• _Work instruction_: Retrieve every line of the data holding the word "computer".

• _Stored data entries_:
****

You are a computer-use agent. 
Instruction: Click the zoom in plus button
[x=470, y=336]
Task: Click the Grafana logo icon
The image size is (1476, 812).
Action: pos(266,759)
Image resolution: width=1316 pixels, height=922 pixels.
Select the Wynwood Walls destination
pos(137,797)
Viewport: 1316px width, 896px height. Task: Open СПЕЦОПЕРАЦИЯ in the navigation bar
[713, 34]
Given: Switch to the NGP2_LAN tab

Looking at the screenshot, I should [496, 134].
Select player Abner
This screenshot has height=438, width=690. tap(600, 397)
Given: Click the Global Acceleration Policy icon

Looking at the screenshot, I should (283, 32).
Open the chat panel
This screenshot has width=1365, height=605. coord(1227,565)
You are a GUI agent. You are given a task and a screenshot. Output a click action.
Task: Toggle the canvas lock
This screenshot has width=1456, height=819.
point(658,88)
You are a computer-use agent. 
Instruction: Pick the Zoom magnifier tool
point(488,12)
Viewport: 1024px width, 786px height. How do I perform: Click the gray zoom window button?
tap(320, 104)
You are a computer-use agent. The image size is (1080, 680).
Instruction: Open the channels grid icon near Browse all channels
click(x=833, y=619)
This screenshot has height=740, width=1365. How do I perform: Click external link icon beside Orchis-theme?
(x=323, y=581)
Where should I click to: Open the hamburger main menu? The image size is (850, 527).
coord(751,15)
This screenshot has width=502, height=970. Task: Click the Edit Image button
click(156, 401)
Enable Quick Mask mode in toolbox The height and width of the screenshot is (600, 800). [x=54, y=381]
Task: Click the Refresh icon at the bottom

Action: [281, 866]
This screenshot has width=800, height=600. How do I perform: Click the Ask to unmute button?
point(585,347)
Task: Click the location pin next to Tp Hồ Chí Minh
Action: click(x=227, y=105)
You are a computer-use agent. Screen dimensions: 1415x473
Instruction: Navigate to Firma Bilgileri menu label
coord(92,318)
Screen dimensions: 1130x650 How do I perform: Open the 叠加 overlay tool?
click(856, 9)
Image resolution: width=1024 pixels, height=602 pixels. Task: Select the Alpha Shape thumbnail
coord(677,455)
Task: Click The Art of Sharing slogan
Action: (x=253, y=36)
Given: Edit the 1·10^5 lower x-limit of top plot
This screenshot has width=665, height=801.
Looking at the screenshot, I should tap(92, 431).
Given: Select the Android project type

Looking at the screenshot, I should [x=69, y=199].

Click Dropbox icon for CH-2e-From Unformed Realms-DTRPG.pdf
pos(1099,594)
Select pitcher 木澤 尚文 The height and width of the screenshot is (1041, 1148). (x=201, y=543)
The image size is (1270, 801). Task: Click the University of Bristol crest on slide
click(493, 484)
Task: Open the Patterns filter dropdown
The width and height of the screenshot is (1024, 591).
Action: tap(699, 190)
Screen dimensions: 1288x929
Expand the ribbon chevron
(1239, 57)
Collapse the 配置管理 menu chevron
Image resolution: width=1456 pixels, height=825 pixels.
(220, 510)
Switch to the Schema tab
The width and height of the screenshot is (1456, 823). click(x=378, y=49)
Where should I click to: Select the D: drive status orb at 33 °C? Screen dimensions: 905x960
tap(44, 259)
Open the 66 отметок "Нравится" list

****

• _Finished task_:
You are a computer-use agent. 
You are a computer-use agent. 
You are a computer-use agent. The image size is (1080, 680).
You are a computer-use agent. Screen dimensions: 1415x473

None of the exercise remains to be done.